Peguei a guia, cheguei no carro e rasguei com gosto. Há alguns dias, quando decidi contar essa história, decidi enviar um e-mail para a Unimed Ponta Grossa questionando sobre essa prática, de se fazer o exame antes, sem avisar o paciente, e depois pedir para liberar guia. Estou no vácuo até agora por um posicionamento do que eles sugerem que eu deveria ter feito.
Voltei ao meu oftalmo de confiança, de que eu nunca deveria ter duvidado. Expliquei pra ele que gostaria de tentar usar lentes. Por incrível que pareça, foi super solícito.
– Acho ótimo. Lentes são ótimas para quem consegue usar. Se quiser encomendar conosco, as meninas na recepção podem encomendar.

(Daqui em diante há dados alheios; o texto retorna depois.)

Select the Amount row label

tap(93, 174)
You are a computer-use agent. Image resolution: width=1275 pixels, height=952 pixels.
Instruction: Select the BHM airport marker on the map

A fulana vai te ajudar e ensinar a como colocar e manusear as lentes. Tomara que dê certo! – disse ele.
Novamente a assistente veio ela mesma querer colocar em mim, só que dessa vez o macaco velho aqui tomou a rédea da situação.
– Não, querida. Eu vou colocar. Prefiro eu tentar e já aprender a colocar e a tirar.
– Ah, tudo bem, moço. Então você faz assim, assim, tem o lado certo que você vê assim, a solução usa assim, assim, assim… tem um espelho e um banquinho ali, se quiser tentar.
E tenta e não vai. E tenta e não vai. E tenta e não vai… até que, uma meia-hora depois, diz ela:
– Olha, não quer levar pra casa as lentes de teste e tentar lá, com calma, sozinho?
– QUERO, por favor!!!!
E assim foi. Dois ou três dias tentando colocar. Na primeira vez, 1h30, e 2 litros de suor. Depois disso, o timing começou a diminuir, graças a Deus. Desde então, abandonei meus óculos. Praticamente não sei onde estão, devo ser sincero.
Pra quem me pergunta: não, não sinto nada nos olhos. É maravilhoso e libertador usar lentes. Poderia utilizá-las 24 horas por dia, sem problema nenhum. Tiro pra dormir, mas as vezes chego a esquecer que estou com ela.
Recomendo! Só não recomendo aquele médico que transformou um consultório em ‘instituto’. Ham… instituto… sei!